┏━━

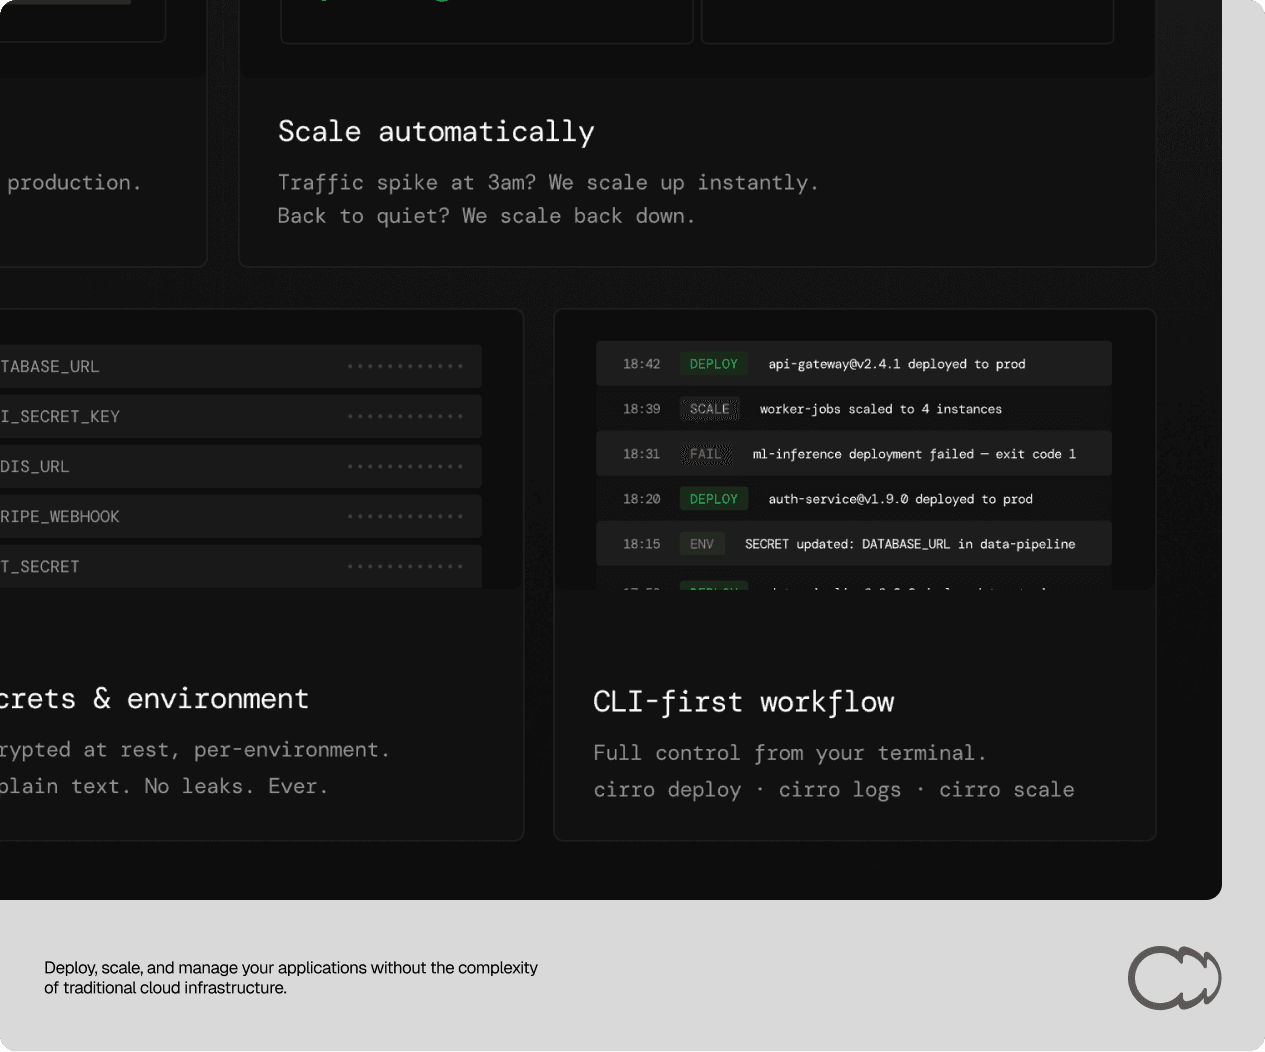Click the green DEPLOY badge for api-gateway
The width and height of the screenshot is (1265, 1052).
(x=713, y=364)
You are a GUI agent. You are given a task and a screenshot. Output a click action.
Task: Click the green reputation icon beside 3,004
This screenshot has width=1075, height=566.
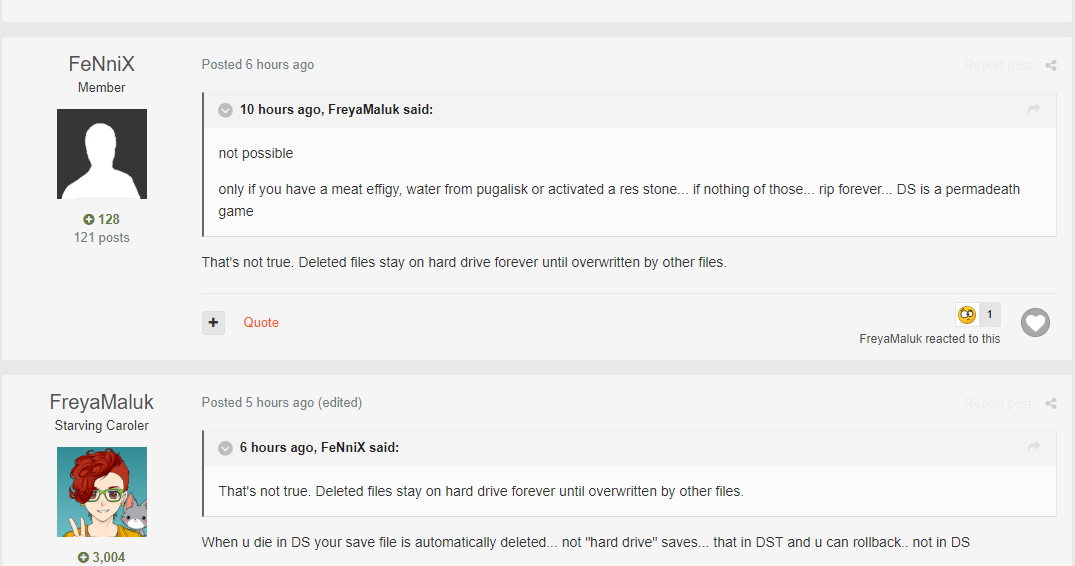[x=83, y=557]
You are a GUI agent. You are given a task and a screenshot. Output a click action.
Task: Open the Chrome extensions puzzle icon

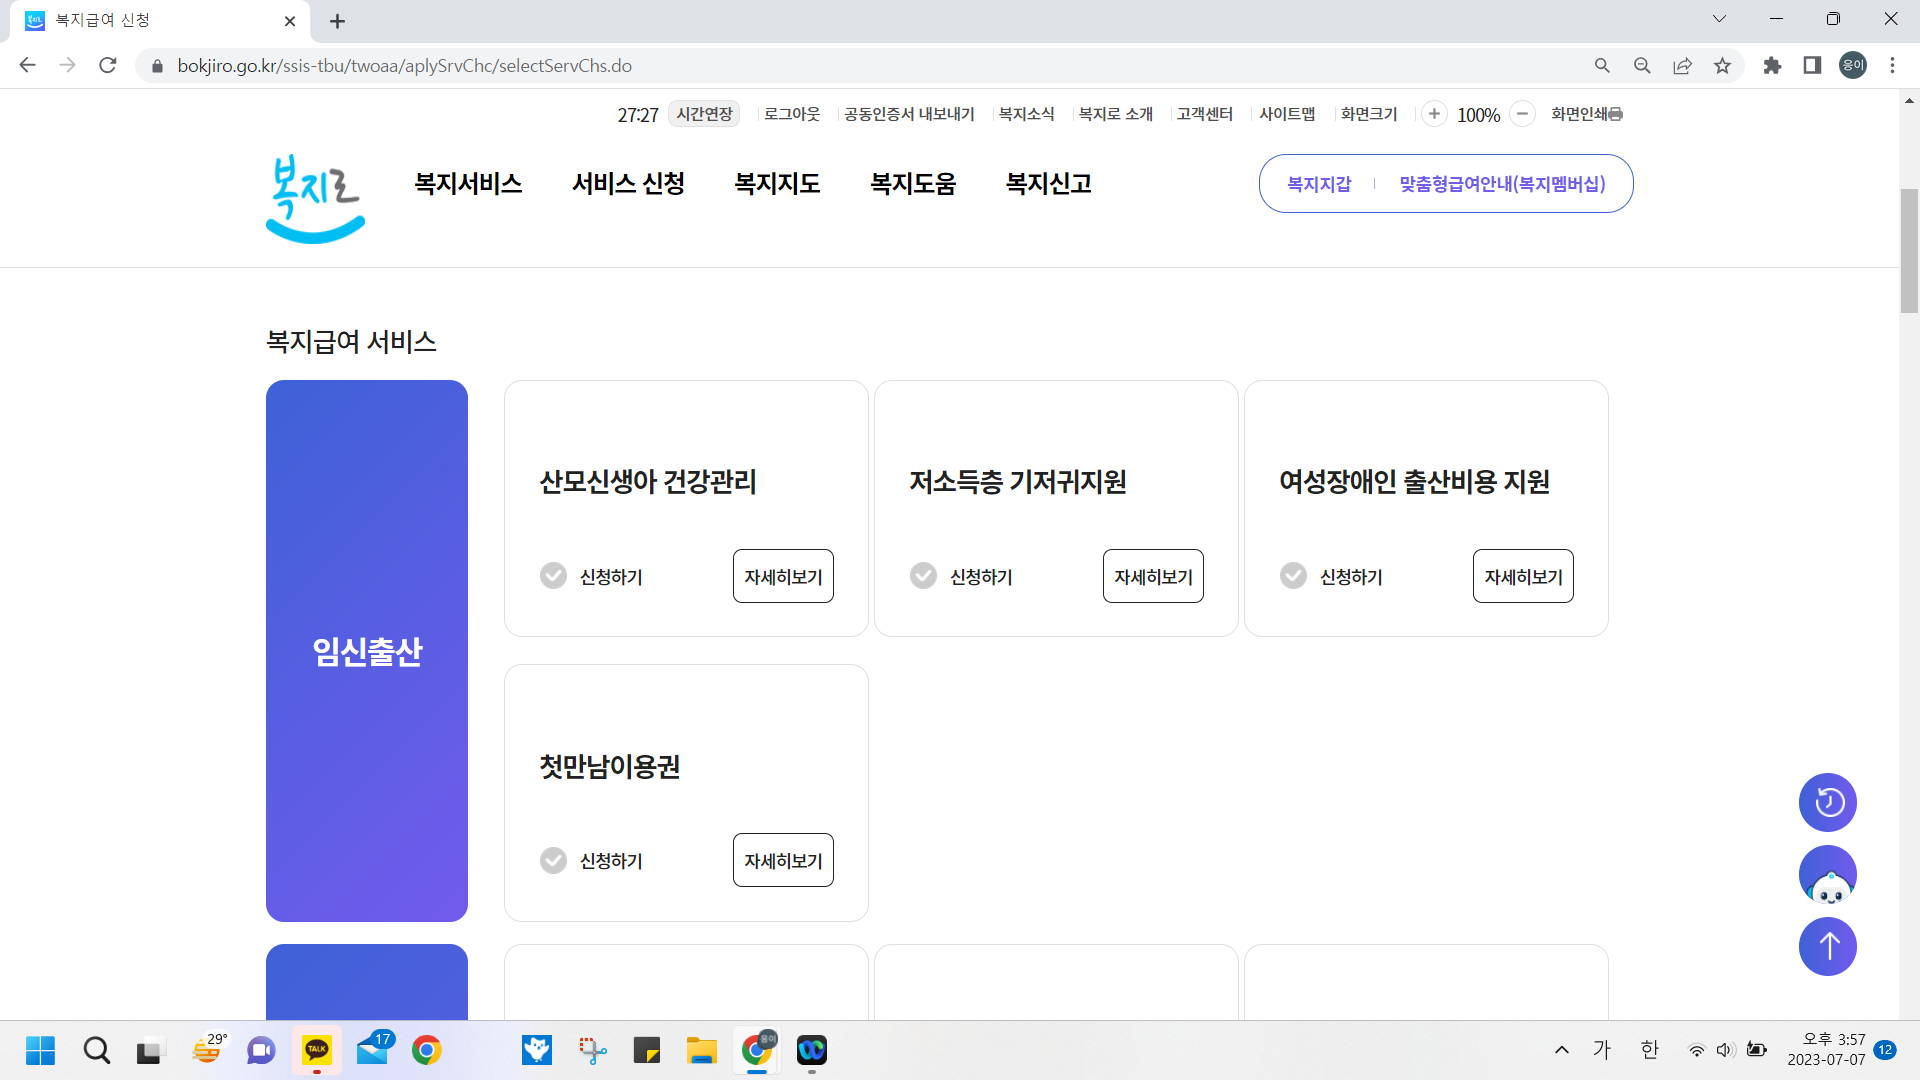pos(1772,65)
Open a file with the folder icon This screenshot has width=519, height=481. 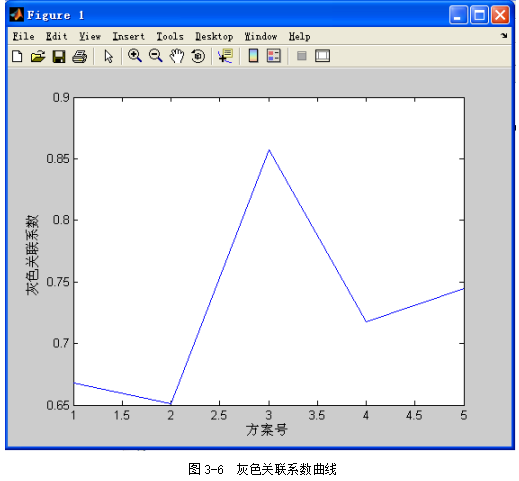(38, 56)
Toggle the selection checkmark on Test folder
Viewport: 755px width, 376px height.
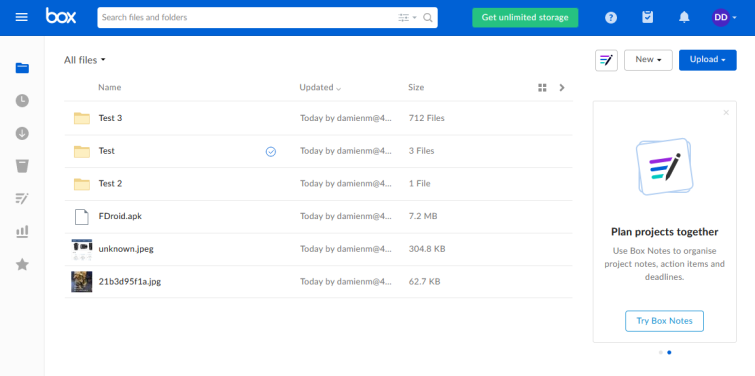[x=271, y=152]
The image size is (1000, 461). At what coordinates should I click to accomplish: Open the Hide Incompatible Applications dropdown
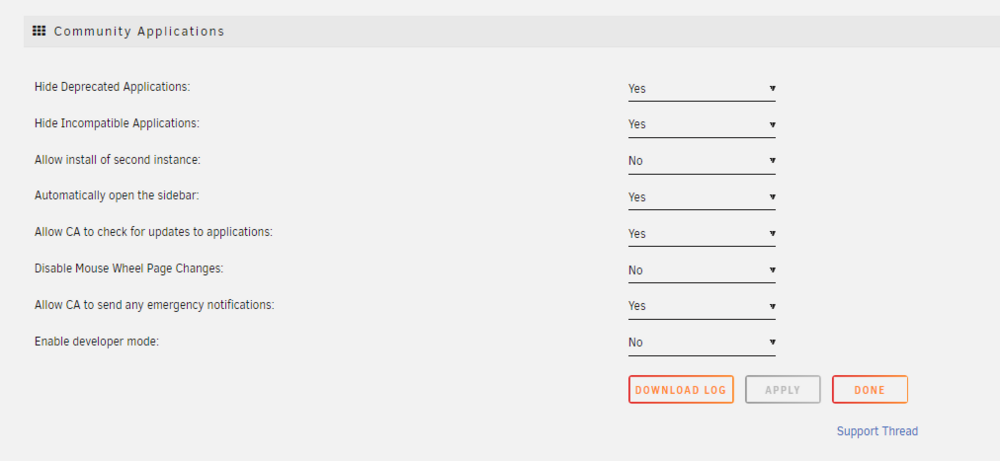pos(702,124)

┗━━

- Aim: Set out the records as a numbered list, beginning at the line containing "Toggle the selection checkmark on Test folder" and running through the end of the records. Skip blank lines and omit the pictures.

- Answer to the task:
1. Toggle the selection checkmark on Test folder
2. Viewport: 755px width, 376px height.
3. [x=271, y=152]
4. The image size is (1000, 461). At what coordinates should I click to accomplish: Open the Hide Incompatible Applications dropdown
5. pos(702,124)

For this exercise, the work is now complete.